MATERIAL PROVIDED |
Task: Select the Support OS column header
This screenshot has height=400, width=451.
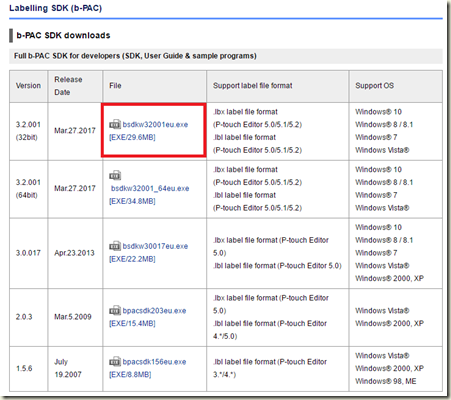Action: tap(374, 86)
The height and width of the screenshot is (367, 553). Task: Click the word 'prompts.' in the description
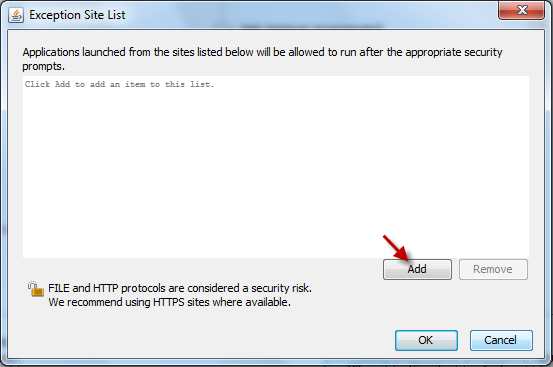tap(43, 67)
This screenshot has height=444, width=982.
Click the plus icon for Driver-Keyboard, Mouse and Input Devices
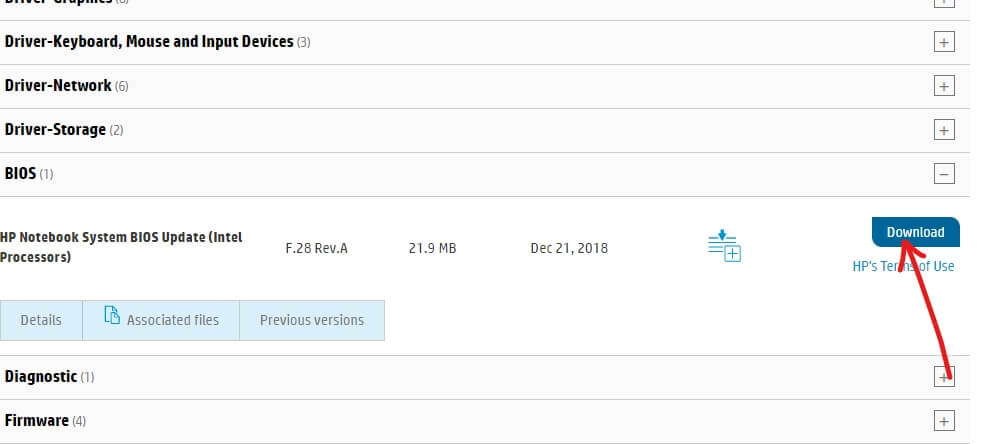point(943,43)
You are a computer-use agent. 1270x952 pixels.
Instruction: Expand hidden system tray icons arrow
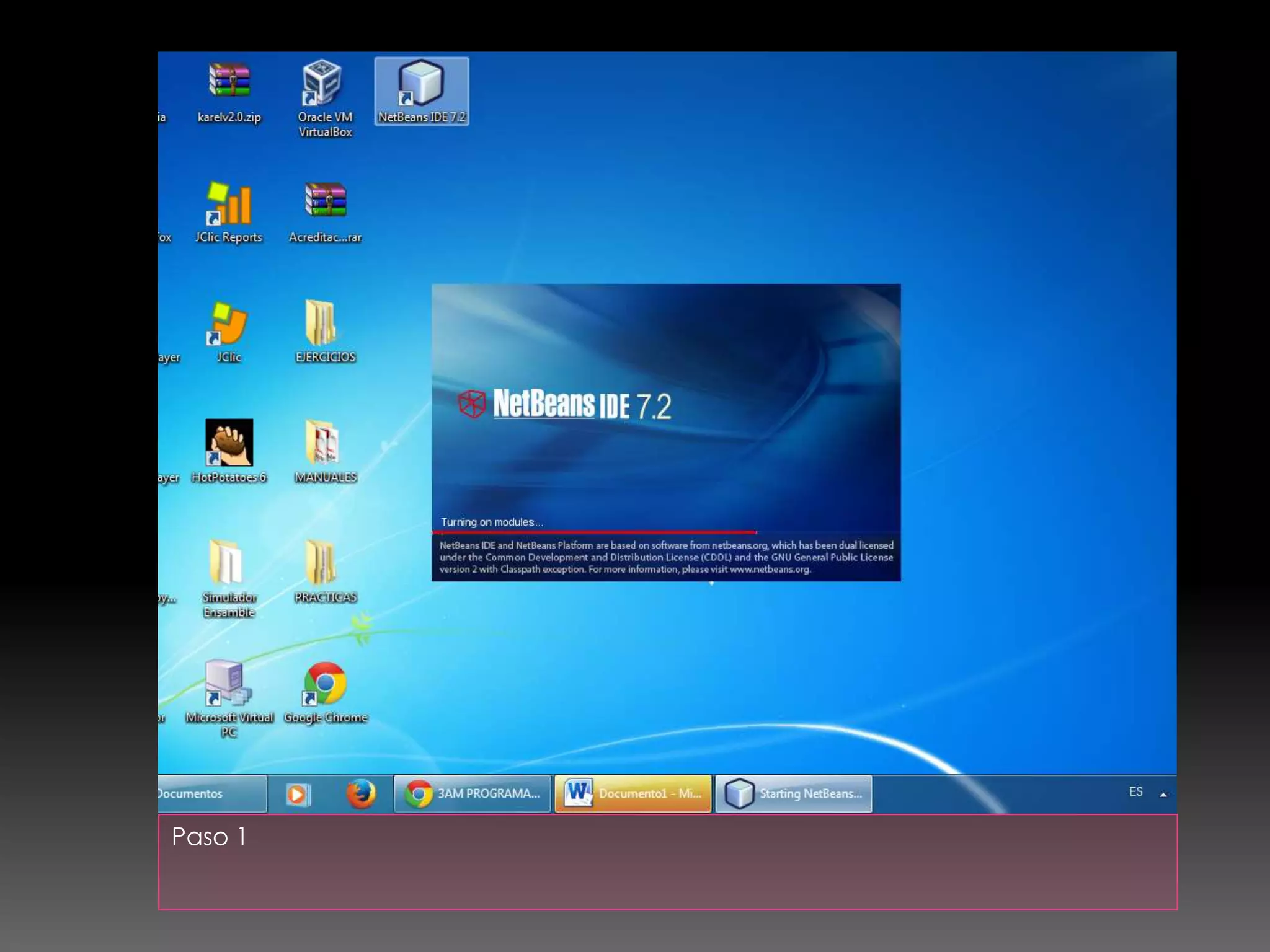tap(1163, 795)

DIRECTIONS |
Arrange all the lines of the entries above as a numbered list, skipping any blank lines and leaving out the pictures.

FINAL RESULT |
1. Task: Select the Support OS column header
2. This screenshot has height=400, width=451.
3. Action: tap(374, 86)
4. The height and width of the screenshot is (367, 553). Task: Click the word 'prompts.' in the description
5. tap(43, 67)
6. This screenshot has height=444, width=982.
7. Click the plus icon for Driver-Keyboard, Mouse and Input Devices
8. point(943,43)
9. You are a computer-use agent. 1270x952 pixels.
10. Instruction: Expand hidden system tray icons arrow
11. tap(1163, 795)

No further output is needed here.